▸ **Selected passage**:
Choong notes that some discourses (SN 12.38-40 and SA 359-361) contain only 11 elements, omitting ignorance and starting out from willing (ceteti). SN 12.39 begins with three synonyms for saṅkhāra, willing, intending (pakappeti) and carrying out (anuseti). It then states that "this becomes an object (arammanam) for the persistence of consciousness (viññanassa-thitiya)" which leads to the appearance of name and form. The standard listing then follows.

SN 12.38 (and the parallel at SA 359) contain a much shorter sequence, it begins with willing as above which leads to consciousness, then following after consciousness it states: "there is in the future the becoming of rebirth (punabbhavabhinibbatti)", which leads to "coming-and-going (agatigati)", followed by "decease-and-rebirth (cutupapato)" and following that "there arise in the future birth, ageing-and-death, grief, lamentation, pain, distress, and despair." Another short sequence is found at SN 12. 66 and SA 291 which contain an analysis of dependent origination with just three factors: craving (tanha), basis (upadhi, possibly related to upadana), and suffering (dukkha).

In SN 12.59 and its counterpart SA 284, there is a chain that starts by saying that for someone who "abides in seeing [the Chinese has grasping at] the flavour in enfettering dharmas (saññojaniyesu dhammesu), there comes the appearance (avakkanti) of consciousness." There then follows the standard list. Then it states that if someone abides by seeing the danger (adinavanupassino) in the dharmas (the Chinese has seeing impermanence), there is no appearance of consciousness (Chinese has mind).

SN 12.65 and 67 (and SA 287 and 288) begin the chain with both consciousness and name and form conditioning each other in a cyclical relationship. It also states that "consciousness turns back, it goes no further than name and form." SN 12.67 also contains a chain with consciousness and name and form being in a reciprocal relationship. In this sutta, Sariputta states that this relationship is like two sheaves of reeds leaning on each other for support (the parallel at SA 288 has three sheaves instead).

▸ **Data supplied**:
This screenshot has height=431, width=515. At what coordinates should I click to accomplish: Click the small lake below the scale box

---

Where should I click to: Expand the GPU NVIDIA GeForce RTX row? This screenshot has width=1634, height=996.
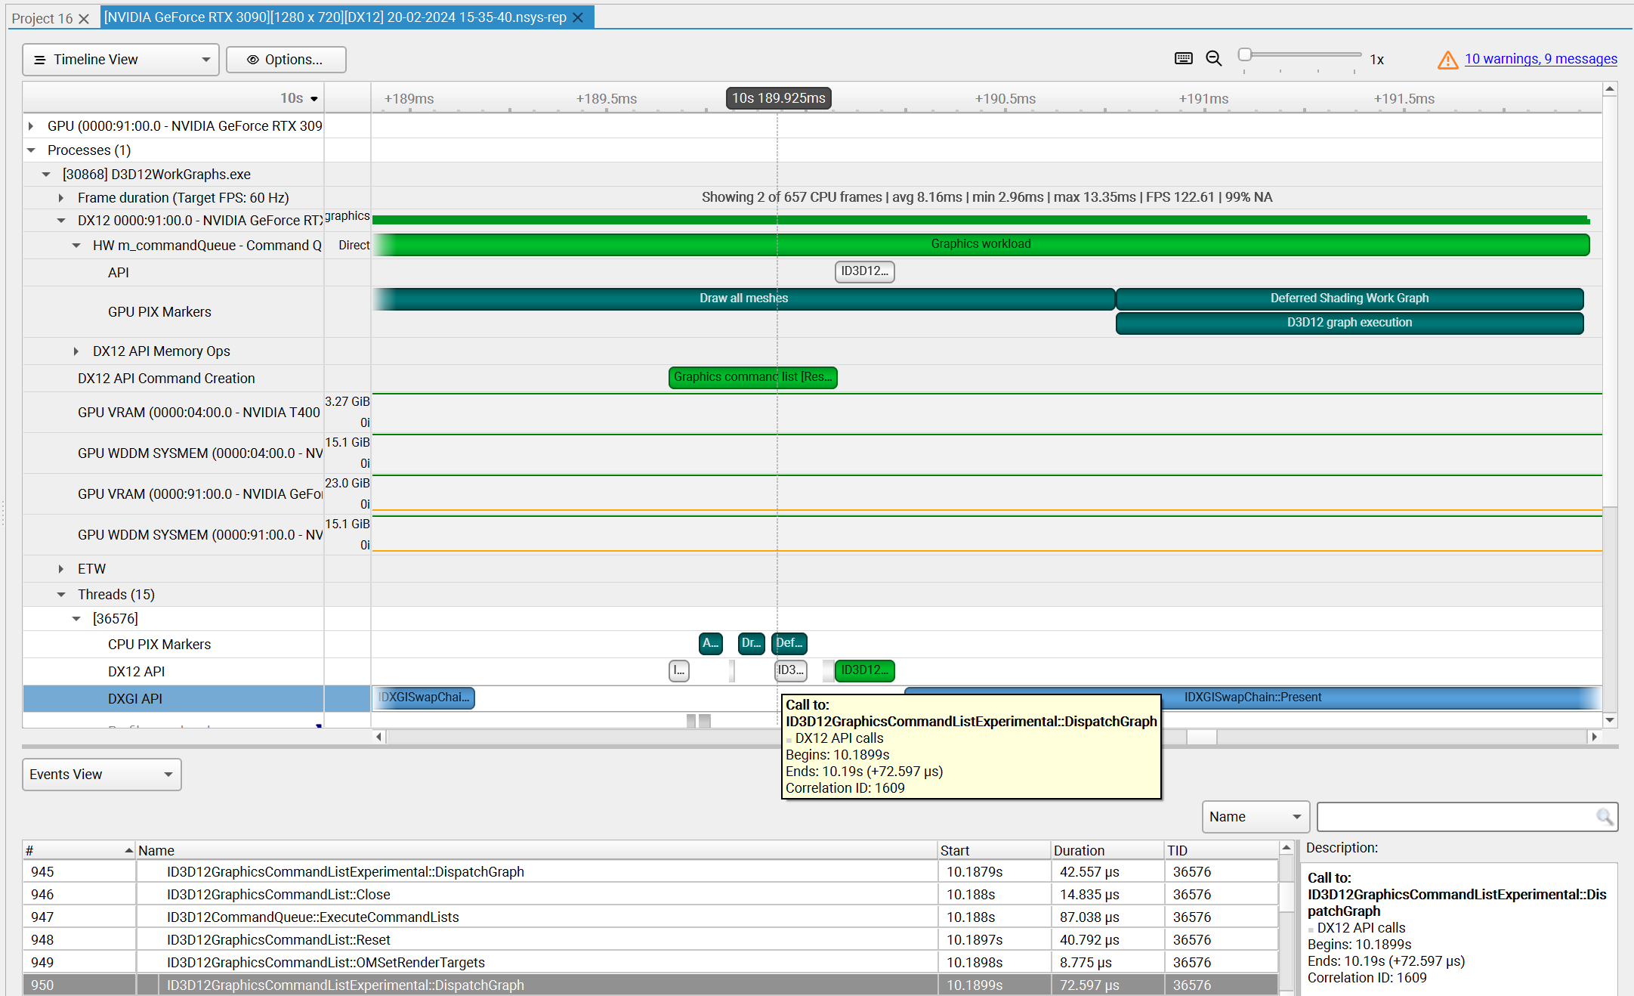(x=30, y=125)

▸ **What to produce**: Name every item that the passage on dependent origination says will "arise in the future" at the end of the short sequence in SN 12.38.

▸ **Result**: Birth, ageing-and-death, grief, lamentation, pain, distress, and despair.